____ Text passage
HTML Parsing and Screen Scraping with the Simple HTML DOM Library

HTML Parsing and Screen Scraping with the Simple HTML DOM Library

Tutorial Details
  • Technology: PHP
  • Difficulty: Moderate
  • Estimated Completion Time: 40 Minutes

If you need to parse HTML, regular expressions aren’t the way to go. In this tutorial, you’ll learn how to use an open source, easily learned parser, to read, modify, and spit back out HTML from external sources. Using nettuts as an example, you’ll learn how to get a list of all the articles published on the site and display them.


Step 1. Preparation

The first thing you’ll need to do is download a copy of the simpleHTMLdom library, freely available from sourceforge.

There are several files in the download, but the only one you need is the simple_html_dom.php file; the rest are examples and documentation.
________
▶ Task list:
(A) According to the tutorial, which file from the simpleHTMLdom download is the only one you need?
(B) Summarize the tutorial in two sentences.
(C) Continue the tutorial on the Simple HTML DOM library from the point where it stops.
____ Entries supplied
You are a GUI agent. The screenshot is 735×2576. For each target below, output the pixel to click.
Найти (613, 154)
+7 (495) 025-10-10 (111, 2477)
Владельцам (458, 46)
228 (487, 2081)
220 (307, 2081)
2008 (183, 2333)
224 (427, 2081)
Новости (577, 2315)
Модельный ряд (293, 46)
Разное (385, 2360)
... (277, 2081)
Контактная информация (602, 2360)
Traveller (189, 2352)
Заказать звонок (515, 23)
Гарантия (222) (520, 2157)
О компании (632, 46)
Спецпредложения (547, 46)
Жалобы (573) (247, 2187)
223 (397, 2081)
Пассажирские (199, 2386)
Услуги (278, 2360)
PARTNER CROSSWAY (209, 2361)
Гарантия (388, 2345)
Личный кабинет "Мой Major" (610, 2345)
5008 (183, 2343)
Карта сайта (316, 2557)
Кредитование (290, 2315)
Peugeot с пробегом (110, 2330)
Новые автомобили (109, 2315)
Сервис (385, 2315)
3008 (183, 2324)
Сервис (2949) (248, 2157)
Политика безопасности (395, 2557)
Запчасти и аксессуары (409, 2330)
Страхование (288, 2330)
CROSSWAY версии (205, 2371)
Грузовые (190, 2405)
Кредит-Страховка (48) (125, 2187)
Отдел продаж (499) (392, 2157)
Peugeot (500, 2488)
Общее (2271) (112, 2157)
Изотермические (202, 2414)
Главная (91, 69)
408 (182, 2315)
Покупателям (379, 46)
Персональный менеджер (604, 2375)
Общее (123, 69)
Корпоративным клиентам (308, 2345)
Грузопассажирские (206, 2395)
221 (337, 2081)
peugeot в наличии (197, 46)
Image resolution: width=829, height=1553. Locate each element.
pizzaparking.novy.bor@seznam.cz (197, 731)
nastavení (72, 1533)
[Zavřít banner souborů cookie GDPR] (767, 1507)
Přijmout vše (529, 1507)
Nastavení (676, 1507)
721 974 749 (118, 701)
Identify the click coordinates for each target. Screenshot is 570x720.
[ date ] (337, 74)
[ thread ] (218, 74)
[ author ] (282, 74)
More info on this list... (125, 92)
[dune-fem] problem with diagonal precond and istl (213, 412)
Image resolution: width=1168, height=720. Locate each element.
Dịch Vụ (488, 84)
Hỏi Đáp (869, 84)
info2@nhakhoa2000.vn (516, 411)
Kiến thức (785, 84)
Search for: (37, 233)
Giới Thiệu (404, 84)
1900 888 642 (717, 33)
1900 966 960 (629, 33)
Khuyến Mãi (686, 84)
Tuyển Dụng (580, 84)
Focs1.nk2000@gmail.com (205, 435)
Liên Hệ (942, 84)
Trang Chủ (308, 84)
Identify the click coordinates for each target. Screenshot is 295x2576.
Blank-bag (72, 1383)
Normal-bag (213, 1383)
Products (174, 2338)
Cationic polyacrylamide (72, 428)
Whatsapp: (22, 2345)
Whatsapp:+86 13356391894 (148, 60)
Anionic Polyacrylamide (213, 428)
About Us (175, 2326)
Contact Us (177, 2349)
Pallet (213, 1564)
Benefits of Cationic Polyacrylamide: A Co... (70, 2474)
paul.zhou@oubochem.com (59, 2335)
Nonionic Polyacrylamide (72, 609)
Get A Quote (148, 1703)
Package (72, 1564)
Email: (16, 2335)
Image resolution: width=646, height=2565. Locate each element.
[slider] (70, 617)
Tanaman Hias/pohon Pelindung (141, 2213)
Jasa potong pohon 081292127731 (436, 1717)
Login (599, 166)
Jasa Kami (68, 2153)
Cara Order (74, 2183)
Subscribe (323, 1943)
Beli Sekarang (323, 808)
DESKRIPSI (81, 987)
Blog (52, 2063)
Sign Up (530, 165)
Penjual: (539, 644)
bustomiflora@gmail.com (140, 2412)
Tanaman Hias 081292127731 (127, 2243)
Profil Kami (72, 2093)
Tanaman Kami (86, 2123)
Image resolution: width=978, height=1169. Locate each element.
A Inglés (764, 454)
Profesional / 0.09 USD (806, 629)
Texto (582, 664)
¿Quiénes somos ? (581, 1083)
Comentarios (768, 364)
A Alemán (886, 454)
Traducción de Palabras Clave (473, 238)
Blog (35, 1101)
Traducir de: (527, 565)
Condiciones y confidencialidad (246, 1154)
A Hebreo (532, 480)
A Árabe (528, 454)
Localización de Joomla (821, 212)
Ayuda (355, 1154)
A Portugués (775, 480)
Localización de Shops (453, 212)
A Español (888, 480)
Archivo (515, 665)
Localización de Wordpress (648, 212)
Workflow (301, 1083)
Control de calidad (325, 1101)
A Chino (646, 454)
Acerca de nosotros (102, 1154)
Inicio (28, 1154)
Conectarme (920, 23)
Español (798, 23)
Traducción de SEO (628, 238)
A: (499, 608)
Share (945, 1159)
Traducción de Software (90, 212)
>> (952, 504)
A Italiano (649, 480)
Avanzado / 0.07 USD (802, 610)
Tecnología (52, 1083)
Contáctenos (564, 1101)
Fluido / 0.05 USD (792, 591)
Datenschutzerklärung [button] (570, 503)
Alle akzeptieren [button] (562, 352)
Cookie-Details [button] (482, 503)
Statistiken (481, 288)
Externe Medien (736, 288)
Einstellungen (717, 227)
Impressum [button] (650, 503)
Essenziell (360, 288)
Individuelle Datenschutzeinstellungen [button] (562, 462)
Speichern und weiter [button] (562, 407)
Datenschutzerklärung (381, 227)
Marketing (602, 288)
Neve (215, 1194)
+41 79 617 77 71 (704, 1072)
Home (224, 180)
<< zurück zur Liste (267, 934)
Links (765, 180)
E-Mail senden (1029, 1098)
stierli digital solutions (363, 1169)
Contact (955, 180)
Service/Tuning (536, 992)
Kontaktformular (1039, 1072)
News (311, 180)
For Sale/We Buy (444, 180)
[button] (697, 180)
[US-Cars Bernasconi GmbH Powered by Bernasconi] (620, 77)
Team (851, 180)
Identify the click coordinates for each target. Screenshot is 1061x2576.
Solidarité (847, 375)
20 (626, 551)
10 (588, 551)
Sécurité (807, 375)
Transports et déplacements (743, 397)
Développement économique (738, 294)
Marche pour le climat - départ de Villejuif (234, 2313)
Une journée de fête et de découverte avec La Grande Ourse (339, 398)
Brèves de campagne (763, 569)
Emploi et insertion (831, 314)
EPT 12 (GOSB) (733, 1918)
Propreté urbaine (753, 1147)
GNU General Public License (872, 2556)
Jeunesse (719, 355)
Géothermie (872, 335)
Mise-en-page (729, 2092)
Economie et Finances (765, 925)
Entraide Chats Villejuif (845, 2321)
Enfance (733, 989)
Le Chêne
________
▶ Exercise responses:
(A) The simple_html_dom.php file.

(B) The tutorial advises against regular expressions for parsing HTML and teaches an open source, easily learned parser that reads, modifies, and outputs HTML from external sources, using nettuts as an example for listing and displaying all of its published articles. As preparation, you download the freely available simpleHTMLdom library from sourceforge, of which only the simple_html_dom.php file is needed, since the remaining files are examples and documentation.

(C)
Download from Sourceforge

Step 2. Parsing Basics

This library is very easy to use, but there are some basics you should review before putting it into action.

Loading HTML

$html = new simple_html_dom();

// Load from a string
$html->load('<html><body><p>Hello World!</p><p>We're here</p></body></html>');

// Load a file
$html->load_file('http://net.tutsplus.com/');

You can create your initial object either by loading HTML from a string, or from a file. Loading a file can be done either via URL, or via your local file system.

A note of caution: The load_file() method delegates its job to PHP’s file_get_contents. If allow_url_fopen is not set to true in your php.ini file, you may not be able to open a remote file this way. You could always fall back on the CURL library to load remote pages in this case, then read them in with the load() method.

Accessing Information

Transforming your HTML

Once you have your DOM object, you can start to work with it by using find() and creating collections. A collection is a group of objects found via a selector – the syntax is quite similar to jQuery.

<html>
<body>
    <p>Hello World!</p>
    <p>We're Here.</p>
</body>
</html>

In this example HTML, we’re going to take a look at how to access the information in the second paragraph, change it, and then output the results.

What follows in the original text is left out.